=== Reading passage ===
=== Section Start ===
Their expenses, including savings, are about $5,600. So, more than $1,900 a month is going somewhere.
Tracking their expenses would help, but simply increasing their savings rate and then adjusting their spending accordingly might work equally as well.
Any additional money they can set aside will have a big impact. For example, by increasing their RESP contributions to $48 a week from $25 to get the maximum Canada Education Savings Grant of $500 a year, their daughter will have about $43,000 for university by the time she turns 18 -- based on a five per cent annual return -- instead of their current pace of about $26,000.
As for the RRSPs, Kokan-Nyhof says setting up a spousal account in Ralph's name is a sound strategy.
Tory's gross annual income is in a high tax bracket, with 43.4 per cent of every $1 she earns lost to tax, so the up-front savings for every contributed dollar is about 43 cents," she says. "But Ralph is in the 34.75 per cent bracket, so that spousal contribution results in almost nine per cent savings on the difference in tax brackets alone."
=== Section End ===
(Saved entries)
=== Section Start ===
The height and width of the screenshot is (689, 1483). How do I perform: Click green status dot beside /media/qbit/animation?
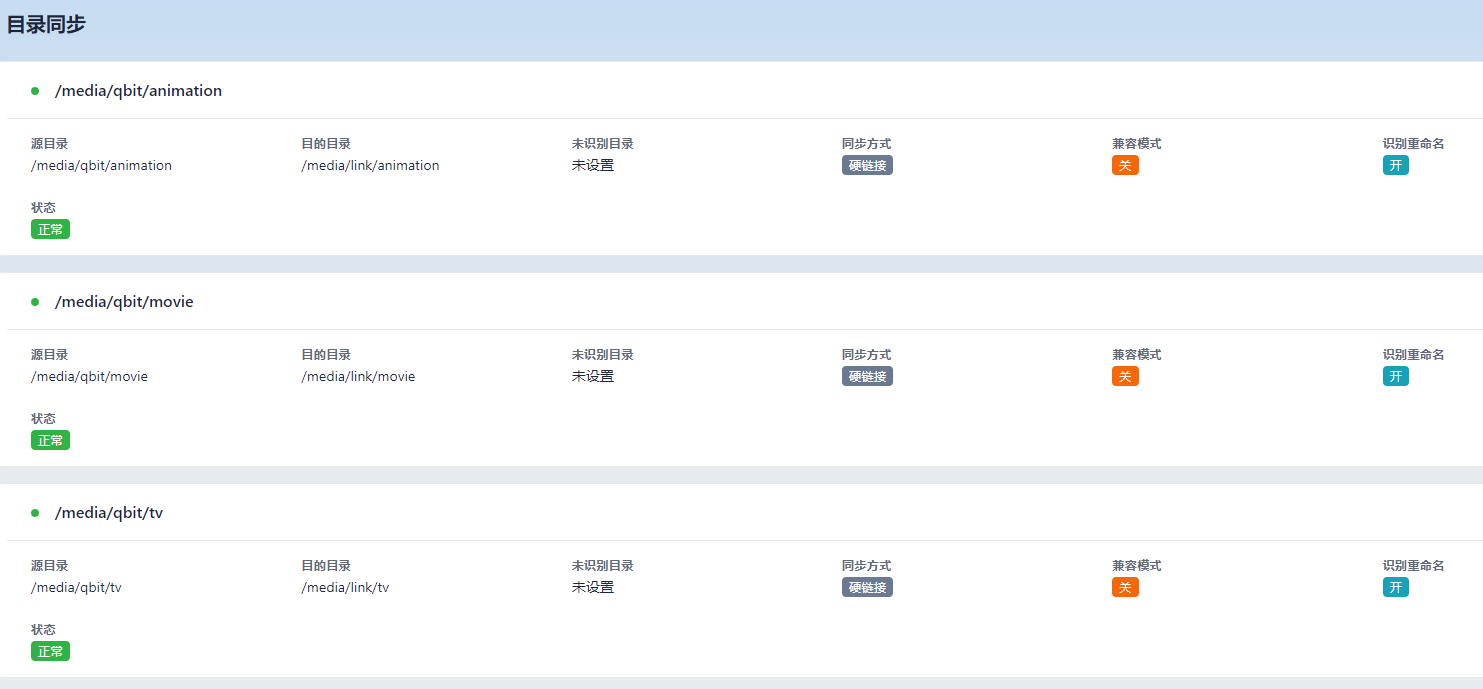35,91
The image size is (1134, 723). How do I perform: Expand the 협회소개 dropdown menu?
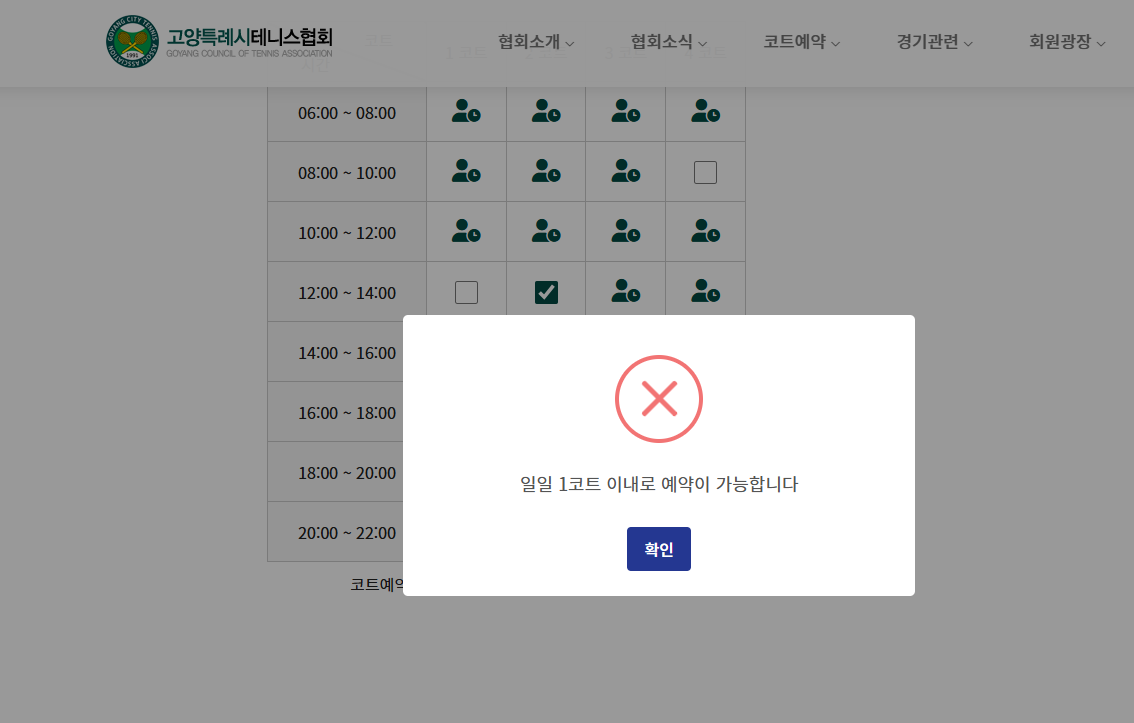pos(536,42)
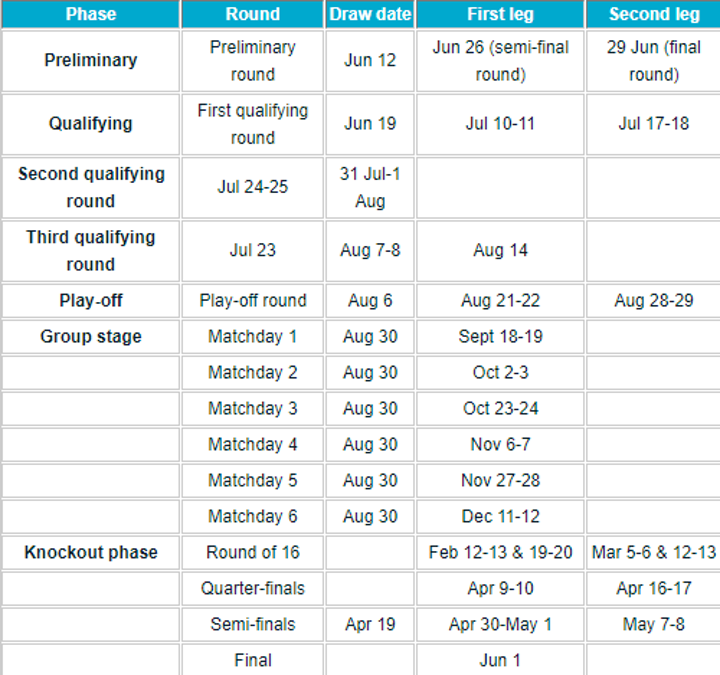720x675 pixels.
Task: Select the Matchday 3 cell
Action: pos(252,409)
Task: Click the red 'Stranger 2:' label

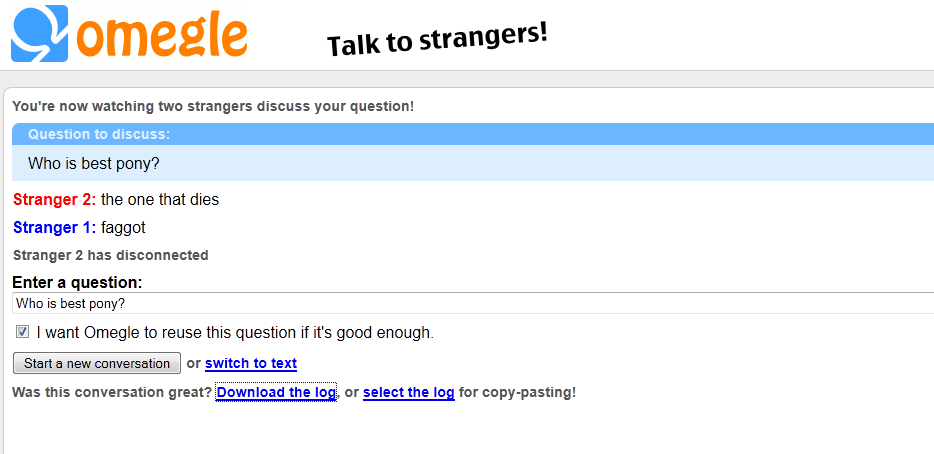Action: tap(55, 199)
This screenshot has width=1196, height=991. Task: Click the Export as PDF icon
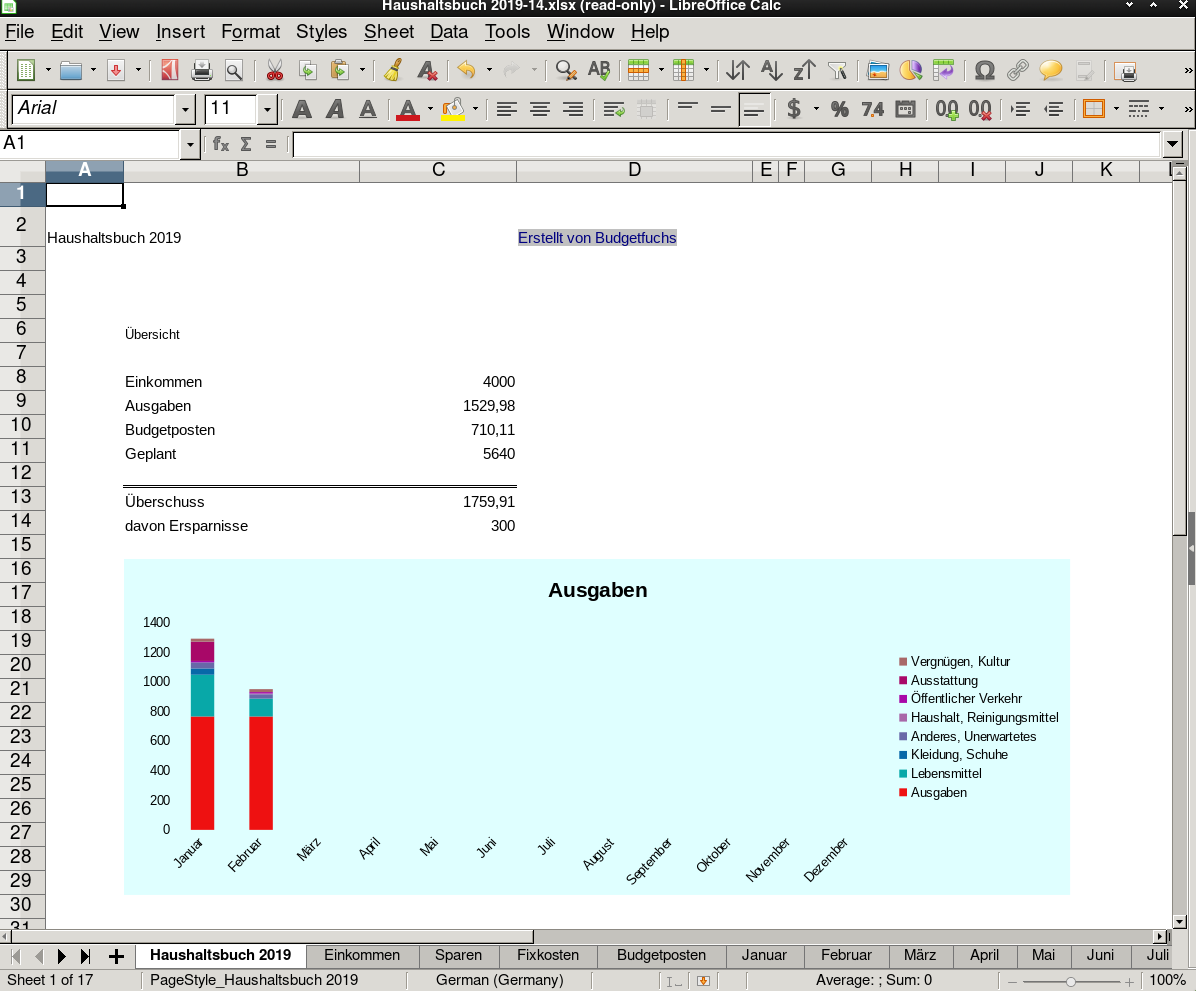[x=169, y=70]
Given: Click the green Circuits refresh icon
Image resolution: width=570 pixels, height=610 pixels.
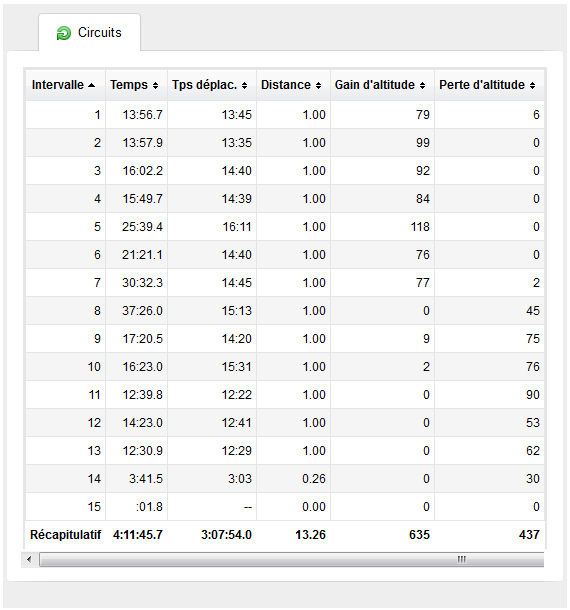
=== Section End ===
=== Exercise instructions ===
1. Will you duplicate the stretch of the passage on the couple's savings from "Tracking their expenses" through "equally as well."?
2. Can you pick up the passage on the couple's savings after its last sentence and carry it on?
None of these rows are needed.

=== Expected results ===
1.
Tracking their expenses would help, but simply increasing their savings rate and then adjusting their spending accordingly might work equally as well.

2.
The couple will have to save a lot more if they want to retire early, because it's likely Tory would see a substantial reduction in her pension if she retires at 55, while neither one would be eligible for OAS until 67 under the new rules.
"There would also be a big shortfall if Ralph was to retire at age 60," she says. "They would lose all of his working income and only be able to replace it with his $11,480 pension and some CPP, which would be reduced as much as 42 per cent."
With regards to the TFSA versus RRSP dilemma, they should strive to maximize the savings potential for both.
For example, if they can find in their budget an additional $1,000 every month to contribute to RRSPs, TFSAs and non-registered savings, they will have saved more than $117,000 in eight years, based on a five per cent annual return.
To do this, they would likely have to invest in mutual funds instead of GICs, probably in a balanced portfolio with 50 per cent exposure to the stock market and 50 per cent to fixed income.
Kokan-Nyhof says they will have to really examine the cost of retiring early, particularly if Tory chooses to take her pension before age 60, because her income accounts for two-thirds of their cash flow. That kind of drop in monthly income may come as a big shock.
They should also consider protecting their working incomes in the meantime, taking a closer look at their workplace disability insurance plans.
Kokan-Nyhof says it's likely they should at least strengthen Tory's insurance coverage, because her income represents nearly $800,000 of wealth in the next decade.
"If Tory was to die prematurely, the family would suffer economic hardship."
Critical insurance might be worth the cost, too.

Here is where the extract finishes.